Most of us plant in clean blocks. A bed of tomatoes here, a bed of brassicas there, lettuce in its own row. It looks organized, and organized feels like control.
But every one of those beds has empty space in it: the gaps between plants, the strip down the shoulder, the bare soil for the first six weeks before the canopy closes. That space is irrigated, weeded, and paid for whether anything productive is in it or not.
Interplanting is the decision to put that space to work. You grow a second plant, sometimes a third, in the same bed, on purpose, because the two do something for each other. It is one of the few moves in a small garden that costs almost nothing and pays you back in more than one currency: fewer pests, fewer sprays, better soil, and more food off the same square footage.
Here is what it actually does, and what it actually saves.
The marigold question
Marigolds and nematodes is the example everyone has heard, and it is real, with a caveat worth knowing before you spend money on it.
Root-knot nematodes are microscopic worms that swell the roots of tomatoes, squash, okra, and carrots and quietly cut your yield. You usually do not see them until you pull a plant and find knotted, galled roots. For a small grower there is no cheap chemical fix; soil fumigation is an industrial-scale tool, not a market-garden one.
French marigold (Tagetes patula) is one of the few things that genuinely moves the count. Its roots release a compound called alpha-terthienyl that damages nematodes in the soil around them. The catch is that this only works where the roots actually grow. A few marigolds dotted around a bed for looks will not protect the bed. To get the benefit you plant them thick; a solid block, or a full bed grown as a one-season rotation before you put tomatoes back in. Varieties bred for the job, like 'Single Gold' or 'Nemagold', do it better than the bedding-plant mixes.
A $3 packet of French marigold seed, used as a planned rotation in a bed you know has nematode pressure, is the cheapest nematode tool a small grower has. Used as decoration, it is just decoration. Worth being honest about which one you are doing.
Let the pests pick the wrong plant
Some plants are simply more attractive to a pest than your crop is. Plant them on purpose, off to the side, and the pest goes there instead. That is a trap crop.
The clearest example is Blue Hubbard squash against squash bugs. Squash bugs, vine borers, and cucumber beetles all prefer Blue Hubbard to almost anything else. Six to eight Hubbard plants set three to eight feet from your main squash planting will pull the bulk of those pests off roughly a hundred plants. You scout the Hubbards, deal with the pests concentrated there, and leave your zucchini mostly alone.

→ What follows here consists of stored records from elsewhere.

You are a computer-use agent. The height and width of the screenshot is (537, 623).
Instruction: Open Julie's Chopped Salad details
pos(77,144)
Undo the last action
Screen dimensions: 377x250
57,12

Nasturtium does the same job for aphids near beans and brassicas. One honest warning: a trap crop you stop watching becomes a nursery. Check it, or it works against you.
Plants that hire bugs for you
The other way to handle aphids is to not handle them yourself. Sweet alyssum is a low, sprawling flower that produces small, accessible blooms that hoverflies and lady beetles feed on. The adults eat the nectar; their larvae eat your aphids. California lettuce growers interplant alyssum for exactly this reason, and the research backs it: a plant every several feet through a bed brings in enough hoverflies to hold aphids down without taking a meaningful bite out of your harvest.
You are essentially recruiting unpaid pest control and housing it on site. The cost is a packet of seed and a little planning. The alternative is a $20 bottle of spray and the afternoons it takes to apply it.
Two crops, one bed
Not all interplanting is about pests. Some of it is just refusing to waste space and time.
A bed of tomatoes or peppers spends its first six weeks as mostly bare soil. Slip in a fast crop: radishes, lettuce, baby greens, and you harvest it before the slow crop needs the room. The bare ground also stops being a weed seedbank, which is its own quiet saving.
The old "three sisters" planting is the same idea, refined over centuries: corn gives beans a trellis, beans pull nitrogen out of the air for the corn, and squash leaves shade the ground and choke out weeds. Three crops, one footprint, each doing a job the others would otherwise cost you money to do.
What it costs, what it saves
The honest accounting: interplanting is not free. It costs a few extra seed packets and the planning time to decide what goes where. A bed with two crops in it also takes slightly more attention to harvest.
Against that, look at what comes off the other side of the ledger. Fewer sprays, and the organic ones run $15 to $25 a bottle and need repeating. Less hand-weeding, because the soil stays covered. Nematode pressure managed for the price of a seed packet instead of going untreated. More pounds of food off the same irrigated, weeded, paid-for square footage. None of those is dramatic on its own. Added across a season, on a half-acre, they are the difference between a bed that breaks even and one that pays.
How to start
Pick one bed. Put a fast crop between a slow one: radishes in with the tomatoes is the easiest first move, and you will see it work in three weeks. Add one trap crop near whatever got hit hardest last year. If you have a bed you know is nematode-ground, plan a marigold rotation for it next season.
Then track it the same way we track everything else: what you spent, what you sprayed, what you pulled off the bed. One season of that turns interplanting from a piece of garden folklore into a line item that earns its place.